* WHAT YOU SHOULD DO *
Present the material from the line with "Click the 対策ソフトの比較 heading" up to and including the line with "Looking at the screenshot, I should pos(11,45)." as a two-column CSV headed instruction and response, with one row per request. Put the request's text and its answer each in a single quoted field, and turn any line breaks into spaces.

* EXCERPTED DATA *
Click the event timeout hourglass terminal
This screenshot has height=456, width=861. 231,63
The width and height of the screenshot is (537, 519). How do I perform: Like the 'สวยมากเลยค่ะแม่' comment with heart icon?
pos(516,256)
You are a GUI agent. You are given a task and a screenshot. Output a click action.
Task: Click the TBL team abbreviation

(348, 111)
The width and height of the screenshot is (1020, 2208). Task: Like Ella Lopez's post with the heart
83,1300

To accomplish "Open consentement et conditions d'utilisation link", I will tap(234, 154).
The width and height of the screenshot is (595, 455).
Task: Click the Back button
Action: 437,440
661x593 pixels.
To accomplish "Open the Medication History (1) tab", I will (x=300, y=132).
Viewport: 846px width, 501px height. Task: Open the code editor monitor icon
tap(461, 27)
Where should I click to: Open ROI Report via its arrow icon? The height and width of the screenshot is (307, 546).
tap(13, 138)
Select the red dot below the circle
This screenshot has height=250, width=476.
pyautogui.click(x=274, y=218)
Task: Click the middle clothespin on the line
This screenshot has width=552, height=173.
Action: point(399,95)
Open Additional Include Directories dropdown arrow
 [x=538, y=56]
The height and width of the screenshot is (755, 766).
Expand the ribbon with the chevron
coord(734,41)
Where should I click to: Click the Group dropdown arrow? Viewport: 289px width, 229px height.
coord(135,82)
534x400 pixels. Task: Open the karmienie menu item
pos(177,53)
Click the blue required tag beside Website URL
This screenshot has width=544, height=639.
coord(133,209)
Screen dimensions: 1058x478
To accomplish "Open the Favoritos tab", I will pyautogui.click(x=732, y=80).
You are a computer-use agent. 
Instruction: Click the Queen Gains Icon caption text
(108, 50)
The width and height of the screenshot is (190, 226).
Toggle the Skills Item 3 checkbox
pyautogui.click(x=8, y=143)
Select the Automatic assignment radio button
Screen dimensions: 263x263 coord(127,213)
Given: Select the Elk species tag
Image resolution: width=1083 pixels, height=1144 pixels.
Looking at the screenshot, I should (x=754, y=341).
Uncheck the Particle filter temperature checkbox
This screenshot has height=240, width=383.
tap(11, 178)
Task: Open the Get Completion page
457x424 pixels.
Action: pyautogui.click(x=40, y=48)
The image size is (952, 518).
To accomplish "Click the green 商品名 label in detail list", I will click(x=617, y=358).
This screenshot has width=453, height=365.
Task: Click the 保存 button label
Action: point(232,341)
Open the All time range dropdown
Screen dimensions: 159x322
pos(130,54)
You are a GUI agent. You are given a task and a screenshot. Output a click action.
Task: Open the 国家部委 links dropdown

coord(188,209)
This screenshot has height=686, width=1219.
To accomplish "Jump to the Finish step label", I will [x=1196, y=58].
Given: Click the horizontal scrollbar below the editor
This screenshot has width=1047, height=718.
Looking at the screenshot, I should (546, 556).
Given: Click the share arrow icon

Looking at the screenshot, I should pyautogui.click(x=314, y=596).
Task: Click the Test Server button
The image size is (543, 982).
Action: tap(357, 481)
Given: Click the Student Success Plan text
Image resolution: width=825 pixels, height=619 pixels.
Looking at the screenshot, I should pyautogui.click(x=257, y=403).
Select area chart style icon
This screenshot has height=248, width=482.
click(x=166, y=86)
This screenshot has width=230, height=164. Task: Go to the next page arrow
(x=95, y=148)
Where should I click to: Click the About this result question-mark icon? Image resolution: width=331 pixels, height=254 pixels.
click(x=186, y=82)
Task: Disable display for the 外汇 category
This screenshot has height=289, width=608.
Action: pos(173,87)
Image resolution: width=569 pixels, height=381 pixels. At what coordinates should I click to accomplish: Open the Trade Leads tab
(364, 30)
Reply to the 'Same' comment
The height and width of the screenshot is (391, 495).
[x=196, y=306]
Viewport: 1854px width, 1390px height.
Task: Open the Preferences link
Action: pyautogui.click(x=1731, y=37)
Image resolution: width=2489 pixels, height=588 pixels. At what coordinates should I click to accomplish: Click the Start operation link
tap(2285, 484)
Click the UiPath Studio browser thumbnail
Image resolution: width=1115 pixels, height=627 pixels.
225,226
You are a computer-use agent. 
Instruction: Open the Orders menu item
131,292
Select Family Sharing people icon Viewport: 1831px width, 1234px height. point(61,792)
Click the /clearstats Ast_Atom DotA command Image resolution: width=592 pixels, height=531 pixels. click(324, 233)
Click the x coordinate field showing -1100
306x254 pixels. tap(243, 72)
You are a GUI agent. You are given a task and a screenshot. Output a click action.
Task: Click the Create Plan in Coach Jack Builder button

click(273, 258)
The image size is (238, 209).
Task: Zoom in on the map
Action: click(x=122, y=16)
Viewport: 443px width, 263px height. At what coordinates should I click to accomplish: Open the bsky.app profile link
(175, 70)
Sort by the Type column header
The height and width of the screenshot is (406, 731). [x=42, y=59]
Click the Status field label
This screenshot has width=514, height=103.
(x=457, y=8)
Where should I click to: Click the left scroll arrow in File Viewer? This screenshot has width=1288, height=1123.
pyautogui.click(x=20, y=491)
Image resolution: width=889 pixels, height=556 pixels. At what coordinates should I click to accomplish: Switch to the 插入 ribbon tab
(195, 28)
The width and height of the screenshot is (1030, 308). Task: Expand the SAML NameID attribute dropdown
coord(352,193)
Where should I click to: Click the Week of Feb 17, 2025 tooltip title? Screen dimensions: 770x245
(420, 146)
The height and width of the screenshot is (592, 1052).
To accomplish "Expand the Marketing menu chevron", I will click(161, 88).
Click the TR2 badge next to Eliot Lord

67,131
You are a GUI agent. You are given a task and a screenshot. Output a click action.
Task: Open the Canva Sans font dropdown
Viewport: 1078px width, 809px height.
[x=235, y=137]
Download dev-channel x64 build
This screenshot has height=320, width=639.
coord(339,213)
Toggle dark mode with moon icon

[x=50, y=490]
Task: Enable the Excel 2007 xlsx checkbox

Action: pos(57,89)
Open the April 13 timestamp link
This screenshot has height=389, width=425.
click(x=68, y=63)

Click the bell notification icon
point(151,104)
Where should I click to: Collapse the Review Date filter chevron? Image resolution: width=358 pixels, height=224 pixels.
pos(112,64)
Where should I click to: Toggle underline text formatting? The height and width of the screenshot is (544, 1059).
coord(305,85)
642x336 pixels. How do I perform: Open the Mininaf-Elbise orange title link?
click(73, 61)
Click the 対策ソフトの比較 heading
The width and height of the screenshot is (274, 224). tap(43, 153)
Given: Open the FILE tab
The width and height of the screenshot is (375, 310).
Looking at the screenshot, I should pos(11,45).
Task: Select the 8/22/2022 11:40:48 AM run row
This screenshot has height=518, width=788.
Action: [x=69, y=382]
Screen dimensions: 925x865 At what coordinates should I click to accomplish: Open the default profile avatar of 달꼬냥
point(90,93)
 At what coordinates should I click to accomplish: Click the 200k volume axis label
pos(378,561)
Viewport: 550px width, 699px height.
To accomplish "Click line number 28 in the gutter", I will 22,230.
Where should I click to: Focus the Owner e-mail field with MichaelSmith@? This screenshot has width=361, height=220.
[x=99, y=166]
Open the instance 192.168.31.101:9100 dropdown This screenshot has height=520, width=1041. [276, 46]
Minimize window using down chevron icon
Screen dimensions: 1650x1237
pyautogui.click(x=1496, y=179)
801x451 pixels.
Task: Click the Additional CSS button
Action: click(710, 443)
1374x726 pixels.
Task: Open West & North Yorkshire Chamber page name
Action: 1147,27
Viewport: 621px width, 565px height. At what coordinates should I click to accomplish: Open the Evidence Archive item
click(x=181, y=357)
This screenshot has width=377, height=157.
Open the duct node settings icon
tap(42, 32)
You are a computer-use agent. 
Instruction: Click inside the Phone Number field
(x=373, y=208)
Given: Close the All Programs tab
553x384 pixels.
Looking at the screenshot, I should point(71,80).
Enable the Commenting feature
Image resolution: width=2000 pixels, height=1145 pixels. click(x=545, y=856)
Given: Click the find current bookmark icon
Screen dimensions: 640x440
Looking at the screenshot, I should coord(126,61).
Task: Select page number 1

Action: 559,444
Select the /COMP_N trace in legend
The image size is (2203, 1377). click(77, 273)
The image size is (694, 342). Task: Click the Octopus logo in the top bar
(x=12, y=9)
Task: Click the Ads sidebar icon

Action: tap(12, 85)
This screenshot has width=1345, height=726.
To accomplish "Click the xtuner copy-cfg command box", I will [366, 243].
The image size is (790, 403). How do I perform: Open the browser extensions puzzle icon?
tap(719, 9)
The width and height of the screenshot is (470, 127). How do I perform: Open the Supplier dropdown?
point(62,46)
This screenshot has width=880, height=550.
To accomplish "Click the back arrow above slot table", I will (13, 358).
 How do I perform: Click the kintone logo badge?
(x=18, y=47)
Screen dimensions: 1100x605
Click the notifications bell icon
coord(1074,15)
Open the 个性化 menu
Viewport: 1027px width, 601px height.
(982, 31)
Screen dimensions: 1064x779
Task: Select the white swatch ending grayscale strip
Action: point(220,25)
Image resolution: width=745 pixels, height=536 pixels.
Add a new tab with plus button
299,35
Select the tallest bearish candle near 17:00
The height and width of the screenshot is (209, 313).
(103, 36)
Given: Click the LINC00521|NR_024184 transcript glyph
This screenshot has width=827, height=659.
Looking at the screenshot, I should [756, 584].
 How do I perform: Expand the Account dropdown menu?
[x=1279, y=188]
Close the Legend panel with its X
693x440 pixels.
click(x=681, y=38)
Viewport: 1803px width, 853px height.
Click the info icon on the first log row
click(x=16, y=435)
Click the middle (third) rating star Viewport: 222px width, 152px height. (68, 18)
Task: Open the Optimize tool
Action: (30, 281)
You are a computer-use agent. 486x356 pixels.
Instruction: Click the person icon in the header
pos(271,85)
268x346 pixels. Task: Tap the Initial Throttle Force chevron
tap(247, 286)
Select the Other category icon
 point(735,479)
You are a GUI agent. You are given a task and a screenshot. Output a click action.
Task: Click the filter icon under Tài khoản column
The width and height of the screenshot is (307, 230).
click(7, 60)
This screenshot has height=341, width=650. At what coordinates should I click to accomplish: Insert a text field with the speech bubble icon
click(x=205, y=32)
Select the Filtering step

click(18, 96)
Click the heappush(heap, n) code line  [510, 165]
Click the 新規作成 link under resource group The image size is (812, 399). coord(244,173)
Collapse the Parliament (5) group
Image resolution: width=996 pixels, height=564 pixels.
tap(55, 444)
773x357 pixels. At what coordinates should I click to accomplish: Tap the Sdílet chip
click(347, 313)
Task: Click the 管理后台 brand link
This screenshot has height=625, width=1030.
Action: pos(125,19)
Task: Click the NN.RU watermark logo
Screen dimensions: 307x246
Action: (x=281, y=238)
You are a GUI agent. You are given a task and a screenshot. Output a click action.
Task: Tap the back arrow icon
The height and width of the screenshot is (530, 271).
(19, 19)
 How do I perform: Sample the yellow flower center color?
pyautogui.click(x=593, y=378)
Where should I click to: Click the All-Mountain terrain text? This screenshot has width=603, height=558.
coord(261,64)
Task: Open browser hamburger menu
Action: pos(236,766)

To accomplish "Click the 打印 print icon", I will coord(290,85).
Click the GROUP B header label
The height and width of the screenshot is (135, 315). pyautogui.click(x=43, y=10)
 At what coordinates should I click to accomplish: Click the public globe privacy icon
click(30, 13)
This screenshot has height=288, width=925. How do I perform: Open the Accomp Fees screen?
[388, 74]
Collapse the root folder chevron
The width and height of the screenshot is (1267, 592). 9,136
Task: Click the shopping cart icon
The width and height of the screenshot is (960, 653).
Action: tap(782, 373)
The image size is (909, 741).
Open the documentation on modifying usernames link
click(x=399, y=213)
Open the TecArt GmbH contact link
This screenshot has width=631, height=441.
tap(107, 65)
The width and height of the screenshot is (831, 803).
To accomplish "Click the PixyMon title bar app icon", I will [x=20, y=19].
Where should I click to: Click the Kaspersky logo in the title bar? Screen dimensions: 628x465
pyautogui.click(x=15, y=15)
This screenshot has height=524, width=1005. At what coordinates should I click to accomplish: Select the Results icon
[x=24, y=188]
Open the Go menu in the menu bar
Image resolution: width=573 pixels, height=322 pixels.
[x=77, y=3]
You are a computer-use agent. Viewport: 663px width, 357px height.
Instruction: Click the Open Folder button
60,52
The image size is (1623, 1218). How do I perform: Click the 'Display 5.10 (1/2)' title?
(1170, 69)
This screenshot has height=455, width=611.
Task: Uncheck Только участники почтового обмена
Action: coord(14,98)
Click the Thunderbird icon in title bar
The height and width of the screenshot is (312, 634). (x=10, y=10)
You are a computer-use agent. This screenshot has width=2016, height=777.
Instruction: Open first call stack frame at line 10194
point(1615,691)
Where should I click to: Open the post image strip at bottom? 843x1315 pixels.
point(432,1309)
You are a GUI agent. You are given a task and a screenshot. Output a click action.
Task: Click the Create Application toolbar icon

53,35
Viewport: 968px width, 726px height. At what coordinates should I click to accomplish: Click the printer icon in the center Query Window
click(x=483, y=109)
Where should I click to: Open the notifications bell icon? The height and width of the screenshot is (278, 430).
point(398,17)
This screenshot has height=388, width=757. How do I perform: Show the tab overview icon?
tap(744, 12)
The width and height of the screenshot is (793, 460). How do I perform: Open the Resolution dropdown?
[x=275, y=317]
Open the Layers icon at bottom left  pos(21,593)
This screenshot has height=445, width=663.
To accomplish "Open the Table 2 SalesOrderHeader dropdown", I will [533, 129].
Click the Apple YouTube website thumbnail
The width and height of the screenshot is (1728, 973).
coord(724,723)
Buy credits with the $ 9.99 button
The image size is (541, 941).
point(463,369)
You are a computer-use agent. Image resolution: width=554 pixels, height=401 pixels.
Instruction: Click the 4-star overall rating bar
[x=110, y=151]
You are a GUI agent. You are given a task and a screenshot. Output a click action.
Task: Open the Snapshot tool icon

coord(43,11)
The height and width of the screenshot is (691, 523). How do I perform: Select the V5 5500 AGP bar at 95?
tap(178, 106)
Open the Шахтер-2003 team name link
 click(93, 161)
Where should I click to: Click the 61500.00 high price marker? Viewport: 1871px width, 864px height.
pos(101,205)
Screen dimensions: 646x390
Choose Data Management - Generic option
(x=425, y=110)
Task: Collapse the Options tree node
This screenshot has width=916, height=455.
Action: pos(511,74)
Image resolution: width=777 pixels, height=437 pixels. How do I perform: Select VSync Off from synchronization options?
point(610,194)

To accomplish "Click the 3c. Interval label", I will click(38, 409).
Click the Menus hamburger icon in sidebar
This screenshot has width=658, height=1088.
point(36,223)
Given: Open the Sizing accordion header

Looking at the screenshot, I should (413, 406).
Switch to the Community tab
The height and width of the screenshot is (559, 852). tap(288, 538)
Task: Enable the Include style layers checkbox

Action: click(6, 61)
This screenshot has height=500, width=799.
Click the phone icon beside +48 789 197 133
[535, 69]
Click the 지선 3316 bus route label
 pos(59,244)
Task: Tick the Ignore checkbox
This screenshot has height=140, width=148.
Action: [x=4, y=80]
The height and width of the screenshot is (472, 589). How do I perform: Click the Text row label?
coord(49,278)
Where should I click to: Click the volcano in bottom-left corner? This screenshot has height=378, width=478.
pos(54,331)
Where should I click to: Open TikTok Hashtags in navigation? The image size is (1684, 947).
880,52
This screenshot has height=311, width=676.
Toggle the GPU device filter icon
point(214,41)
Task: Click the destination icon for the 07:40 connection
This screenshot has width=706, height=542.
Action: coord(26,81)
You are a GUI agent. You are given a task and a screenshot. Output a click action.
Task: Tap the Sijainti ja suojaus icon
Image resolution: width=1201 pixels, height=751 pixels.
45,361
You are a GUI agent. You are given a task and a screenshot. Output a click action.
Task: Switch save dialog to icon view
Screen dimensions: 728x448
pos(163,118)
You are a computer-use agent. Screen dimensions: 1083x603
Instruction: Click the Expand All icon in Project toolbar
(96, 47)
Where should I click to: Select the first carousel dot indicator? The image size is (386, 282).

* WRITTEN RESPONSE *
instruction,response
"Click the 対策ソフトの比較 heading","The width and height of the screenshot is (274, 224). tap(43, 153)"
"Given: Open the FILE tab The width and height of the screenshot is (375, 310).","Looking at the screenshot, I should pos(11,45)."